Plumbing – Why is the toilet tank filling too slowly

plumbingtoilet

The inside of my toilet tank was just replaced. For some reason after I flush, the tank refills much slower than before. It looks like the person who installed it put the overfill pipe in a different direction than the picture shows.

Can this make a difference? Should the refill hose be inside the refill pipe?

Best Answer

With a new fill valve, the slower filling could be a result of either:

  • a different fill valve itself
  • blockage in or a failing cutoff valve outside the toilet
  • debris in the fill valve from not purging water through the valve during the install

New styles may fill slower to reduce the effect of large pressure swings when flushing the toilet (no more screaming from the shower after every flush).

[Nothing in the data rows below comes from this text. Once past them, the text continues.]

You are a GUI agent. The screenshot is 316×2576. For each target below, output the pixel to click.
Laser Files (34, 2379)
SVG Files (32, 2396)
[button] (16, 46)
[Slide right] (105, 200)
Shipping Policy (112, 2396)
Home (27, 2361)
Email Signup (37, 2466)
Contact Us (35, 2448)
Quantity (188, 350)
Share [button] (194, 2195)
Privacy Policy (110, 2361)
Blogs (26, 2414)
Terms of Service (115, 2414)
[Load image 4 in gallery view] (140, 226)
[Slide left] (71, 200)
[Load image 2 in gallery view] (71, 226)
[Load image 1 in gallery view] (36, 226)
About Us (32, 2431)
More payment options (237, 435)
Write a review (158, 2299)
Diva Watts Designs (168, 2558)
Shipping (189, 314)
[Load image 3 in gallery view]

If this is your problem, then it's "working as designed."

When operating any cutoff valve, there's always the possibility that it will fail, particularly with the old gate valves. Many have been moving to the quarter turn ball valves for the shutoffs within the home due to their increased reliability.

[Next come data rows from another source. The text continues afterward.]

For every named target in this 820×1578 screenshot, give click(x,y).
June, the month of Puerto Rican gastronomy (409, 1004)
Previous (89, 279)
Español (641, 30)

The most likely cause of a slow fill is not completely purging the fill valve during installation. After all the internals have been connected, there is usually a step to open the top of the fill valve with the water turned off. On one of the more common fill valve styles, this requires the float to the lifted up while pressing down on the top of the fill valve and then give it a quarter turn like you would a medicine bottle. With the cap off, you clean and set aside any small parts, put a cup over top of the fill valve, and turn on the water supply for 15 seconds. The cup is to keep the geyser from shooting all over the bathroom and stay inside the toilet. You then reassemble the valve with the above procedure in reverse.

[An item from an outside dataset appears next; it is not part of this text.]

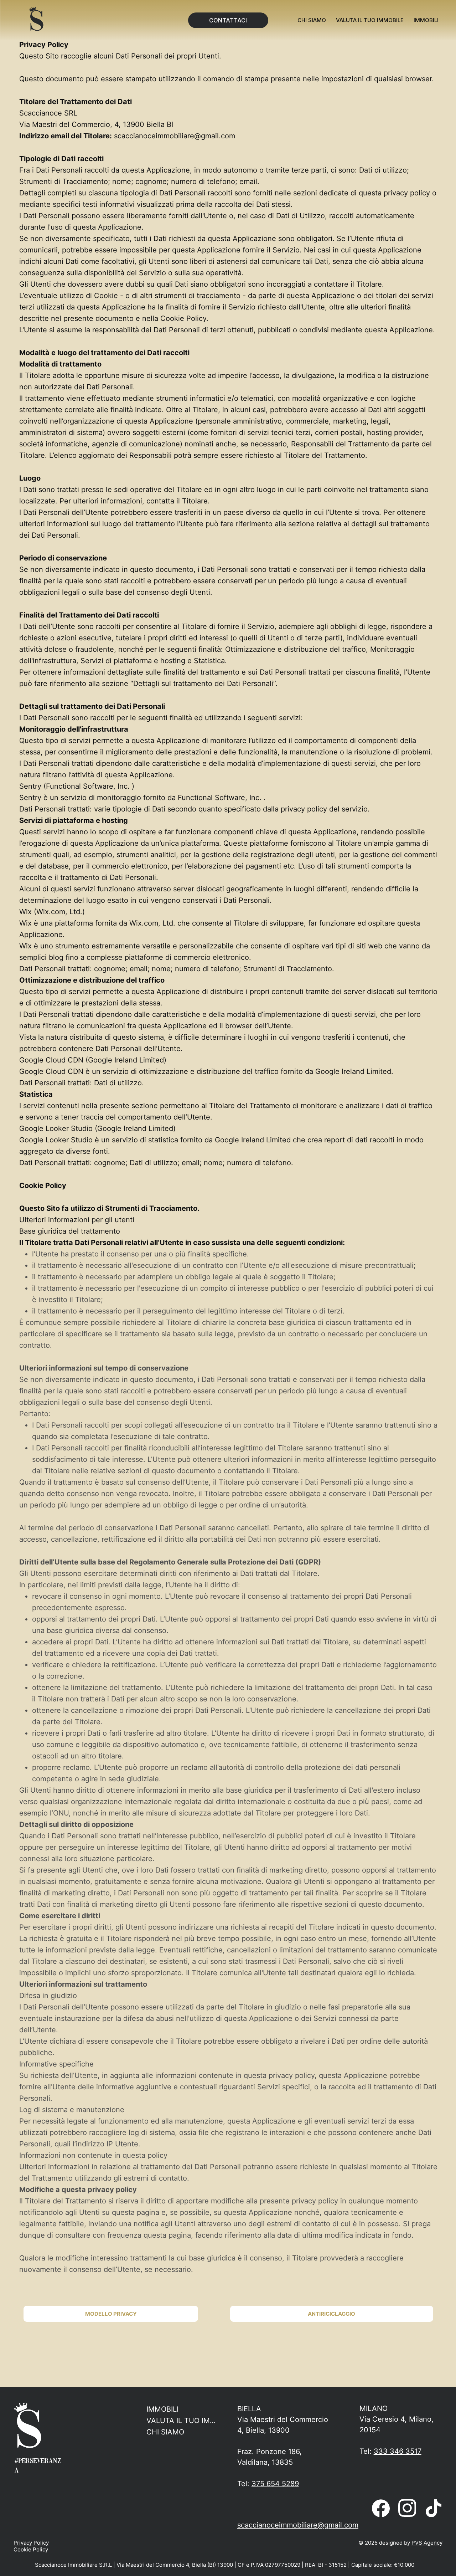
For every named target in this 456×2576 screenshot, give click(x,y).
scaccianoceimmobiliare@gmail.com (174, 136)
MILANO (373, 2408)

For the overfill pipe, the only position inside the toilet that matters for this is the height. It needs to be below any openings inside the toilet tank (e.g. a gap in the back or an opening for the flush handle), and then you adjust the float to stop below the overflow. I tend to give myself between 1/2" to a 1" margin of safety for each of these heights. Then the refill hose goes into the overflow tube. The fill valve sends water two directions, most out of it's base into the tank, and the rest out the refill tube to refill the toilet bowl itself. If you remove this refill hose, the bowl will not refill and you'd get sewer gasses coming out the toilet when the water level drops the slightest bit.